Example: Heights of all students in a specific school

Sample Variance

Used when you have a sample from a larger population. Divides by (n-1) to provide an unbiased estimate of the population variance (Bessel's correction).

Example: Heights of randomly selected students from all schools in a city

How Variance Calculator Works

Calculation Process

  1. Enter Data: Input your numbers separated by commas, spaces, or line breaks
  2. Calculate Mean: System calculates the arithmetic mean of your dataset
  3. Find Deviations: Calculates squared deviations from the mean for each value
  4. Sum Squares: Sums all squared deviations
  5. Apply Formula: Divides sum by N (population) or (n-1) (sample)
  6. Visualize Results: View data distribution, statistics, and variance components

Example Calculations

Dataset Mean Sample Variance Population Variance Std Deviation (Sample)
5, 7, 8, 12, 10 8.4 7.30 5.84 2.70
10, 12, 15, 18, 20, 22 16.17 20.57 17.14 4.54
100, 200, 300, 400, 500 300 25000 20000 158.11
2, 4, 4, 4, 5, 5, 7, 9 5.0 4.57 4.0 2.14

Applications of Variance

Finance & Investing

Measure portfolio risk and volatility.
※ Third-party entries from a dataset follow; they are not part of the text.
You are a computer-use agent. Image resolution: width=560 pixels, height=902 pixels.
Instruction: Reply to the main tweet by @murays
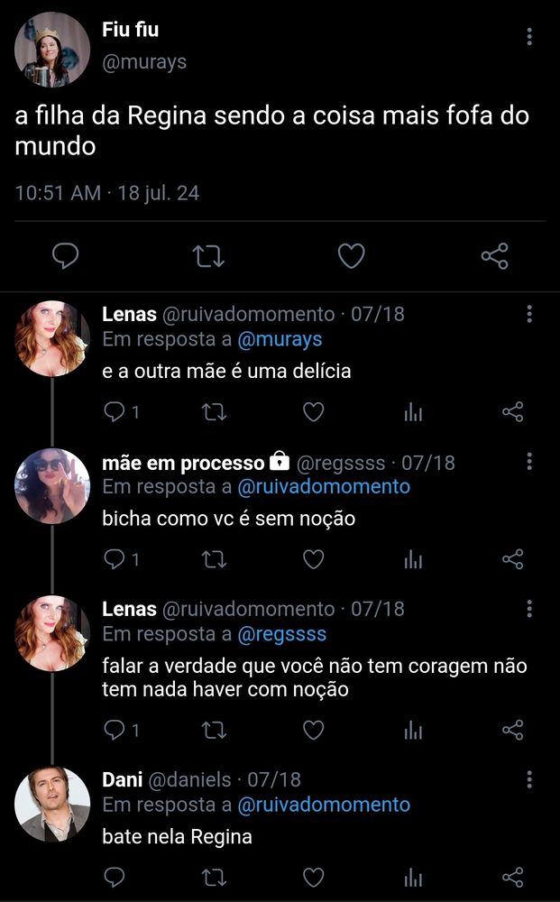click(x=66, y=256)
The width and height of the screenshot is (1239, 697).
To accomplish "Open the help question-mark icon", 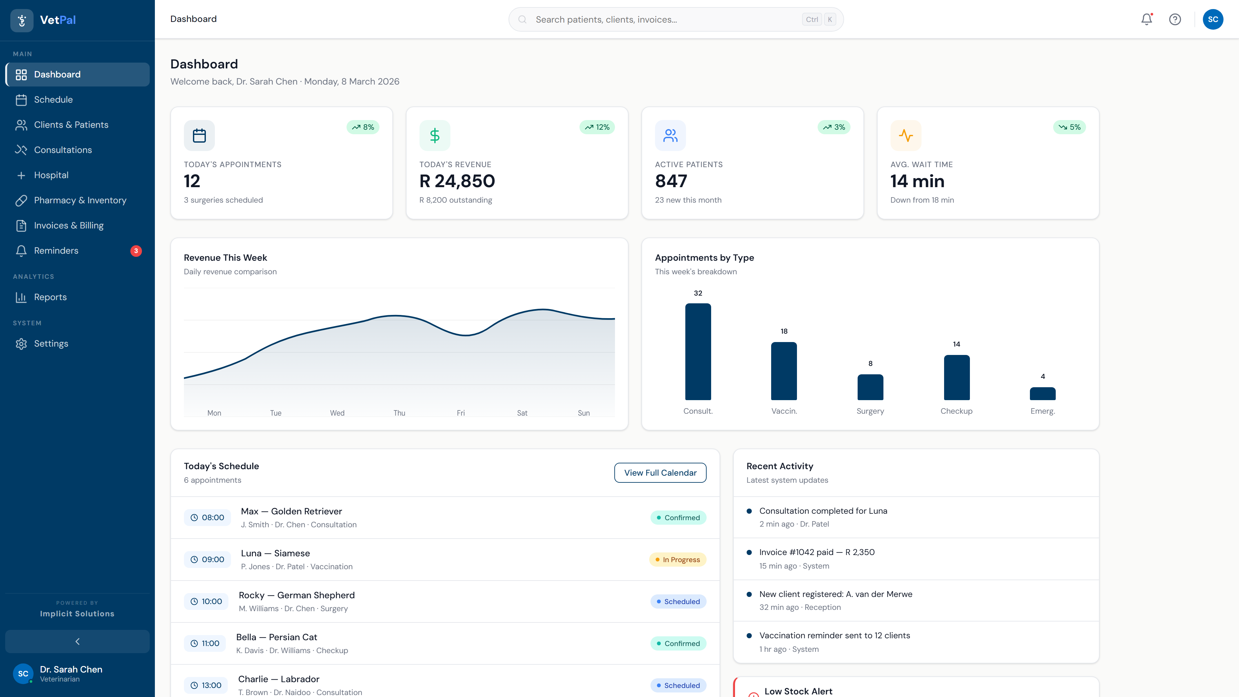I will pyautogui.click(x=1175, y=19).
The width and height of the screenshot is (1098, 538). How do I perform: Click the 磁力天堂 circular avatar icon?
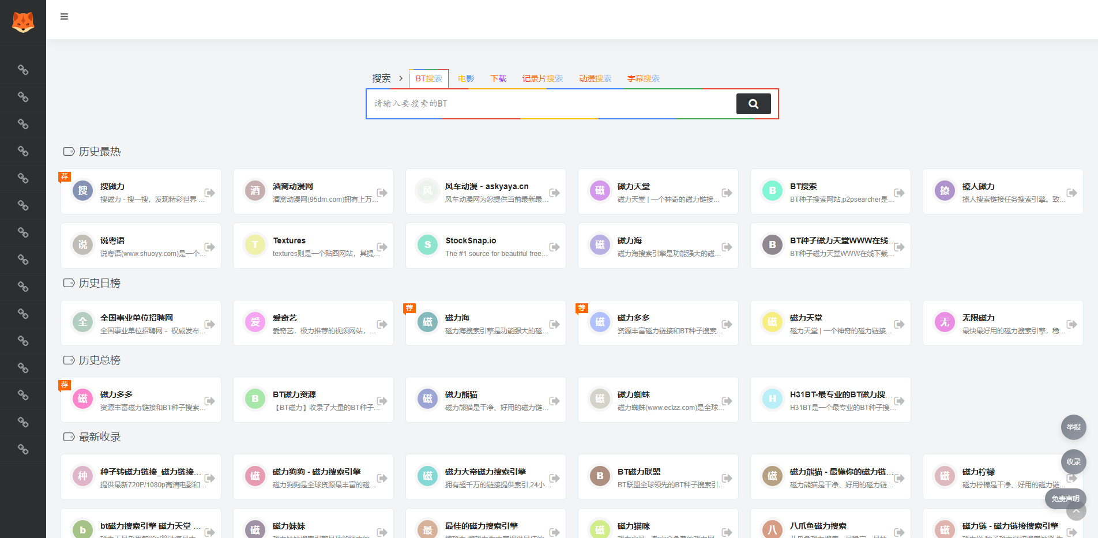tap(600, 191)
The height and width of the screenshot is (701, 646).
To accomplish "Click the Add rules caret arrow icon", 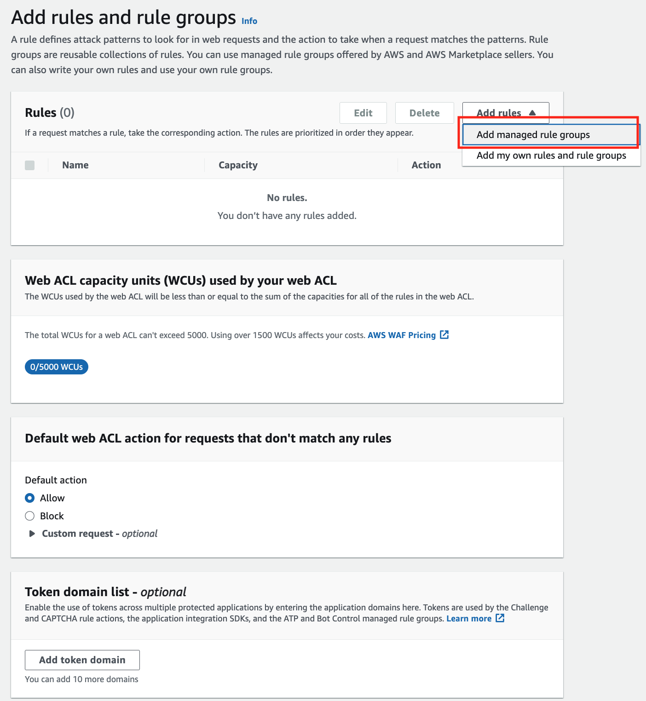I will pos(532,113).
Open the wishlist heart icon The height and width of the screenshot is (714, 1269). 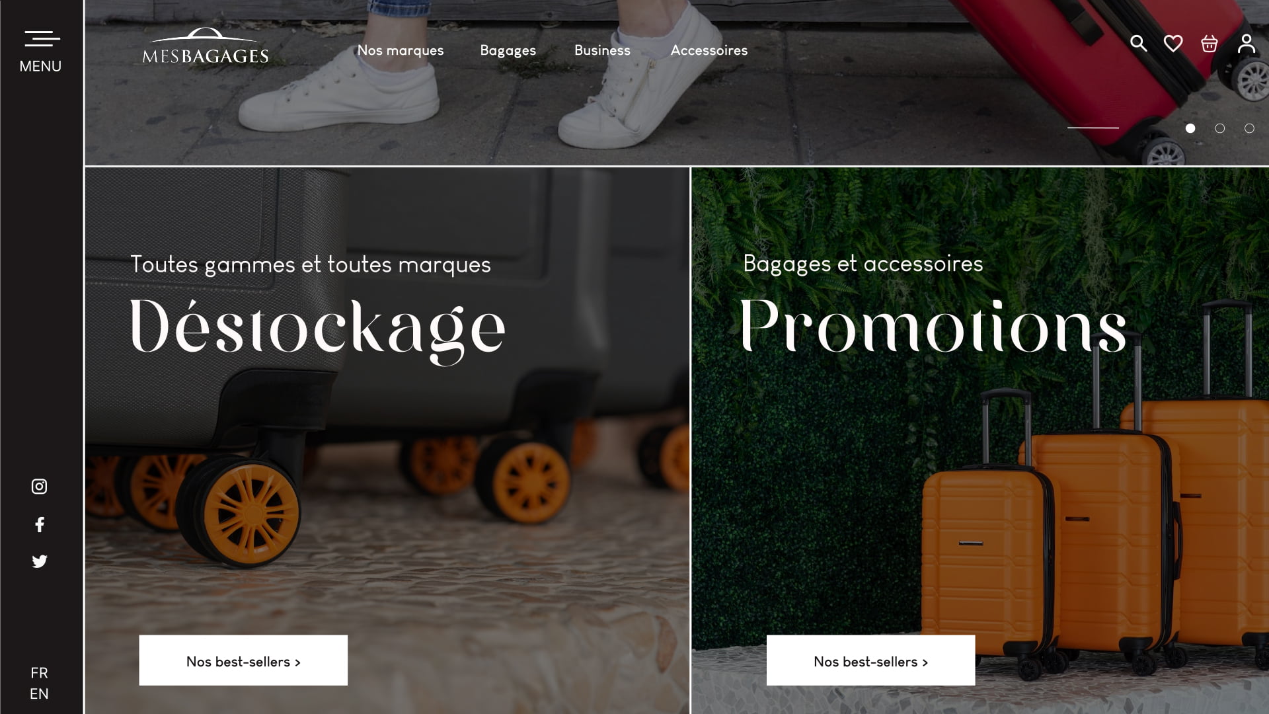[1173, 44]
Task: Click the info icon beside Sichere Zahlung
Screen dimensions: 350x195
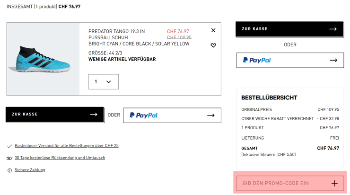Action: 9,170
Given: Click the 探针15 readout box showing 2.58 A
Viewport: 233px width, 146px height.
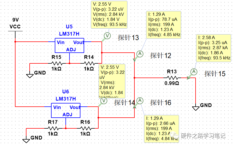Looking at the screenshot, I should [x=213, y=48].
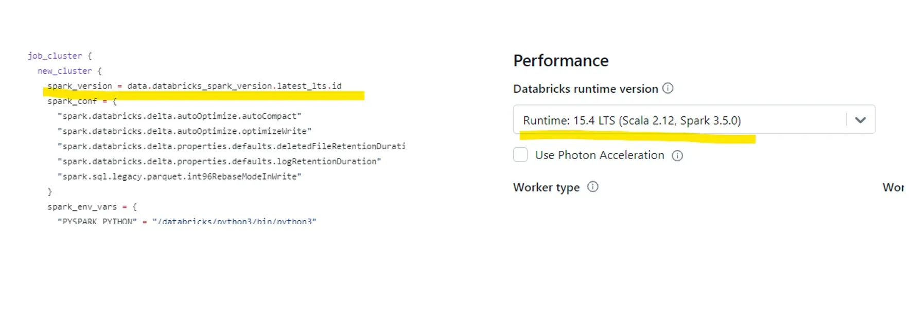
Task: Select the deletedFileRetentionDuration config line
Action: (x=231, y=147)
Higher variance indicates higher risk and potential returns. Used in Modern Portfolio Theory and Value at Risk (VaR) calculations.

Quality Control

Monitor manufacturing processes consistency. Low variance indicates consistent product quality. Used in Six Sigma and Statistical Process Control (SPC).

Research & Science

Analyze experimental data reliability. Used in ANOVA tests, regression analysis, and hypothesis testing to determine significance of results.

Understanding Variance Components

Sum of Squares (SS)

The sum of squared deviations from the mean: Σ(xᵢ - x̄)². This represents the total variability in your dataset before dividing by degrees of freedom.

Degrees of Freedom

For sample variance, we divide by (n-1) because using the sample mean as an estimate of the population mean consumes one degree of freedom. This correction provides an unbiased estimate.

Standard Deviation

The square root of variance, expressed in the same units as the original data. More interpretable than variance for understanding typical deviations from the mean.

Data Distribution Types

Low Variance Distribution

Values cluster closely around the mean. Indicates consistency and predictability.
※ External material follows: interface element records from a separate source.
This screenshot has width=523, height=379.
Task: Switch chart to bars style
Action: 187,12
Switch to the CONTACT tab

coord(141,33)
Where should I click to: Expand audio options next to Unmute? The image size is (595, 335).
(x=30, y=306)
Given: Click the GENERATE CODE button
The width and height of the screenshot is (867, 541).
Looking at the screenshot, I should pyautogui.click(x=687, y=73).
High Variance Distribution

Values spread widely from the mean. Indicates volatility and diversity.

Important Considerations

  • Variance is sensitive to outliers - extreme values can significantly inflate variance
  • Always use sample variance when generalizing from a sample to a larger population
  • Variance is in squared units - standard deviation may be more interpretable
  • Zero variance indicates all values are identical
  • Coefficient of variation (CV) helps compare variance across different scales
  • Consider the context - what constitutes "high" variance depends on your application

Frequently Asked Questions

Why divide by (n-1) for sample variance?

Dividing by (n-1) instead of n provides an unbiased estimate of the population variance. This is called Bessel's correction. Using the sample mean as an estimate of the population mean reduces the variability in our data, so we adjust by using (n-1) degrees of freedom to compensate.

Can variance be negative?

No, variance is always non-negative. It's calculated as the average of squared deviations, and squares are always zero or positive. Zero variance occurs only when all values in the dataset are identical.

What's the difference between variance and standard deviation?
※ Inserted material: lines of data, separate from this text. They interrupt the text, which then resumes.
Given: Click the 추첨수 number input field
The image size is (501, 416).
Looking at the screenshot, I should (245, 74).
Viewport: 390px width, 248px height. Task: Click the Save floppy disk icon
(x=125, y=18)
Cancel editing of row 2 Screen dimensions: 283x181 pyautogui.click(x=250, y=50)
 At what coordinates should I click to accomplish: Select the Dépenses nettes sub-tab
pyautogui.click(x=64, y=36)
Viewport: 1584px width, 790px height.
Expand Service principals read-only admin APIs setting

Standard deviation is the square root of variance. While variance is in squared units of the original data, standard deviation is in the same units, making it more interpretable. For example, if data is in dollars, variance is in dollars², but standard deviation is in dollars.

How do outliers affect variance?

Outliers have a significant impact on variance because the deviations are squared. A single extreme value can dramatically increase variance. This is why it's important to identify outliers and consider whether they should be included in your analysis.

This variance calculator is intended for statistical analysis and educational purposes. Results are based on mathematical formulas and assume your data is properly collected and representative. Always consider the context of your data and consult with a statistician for critical decisions.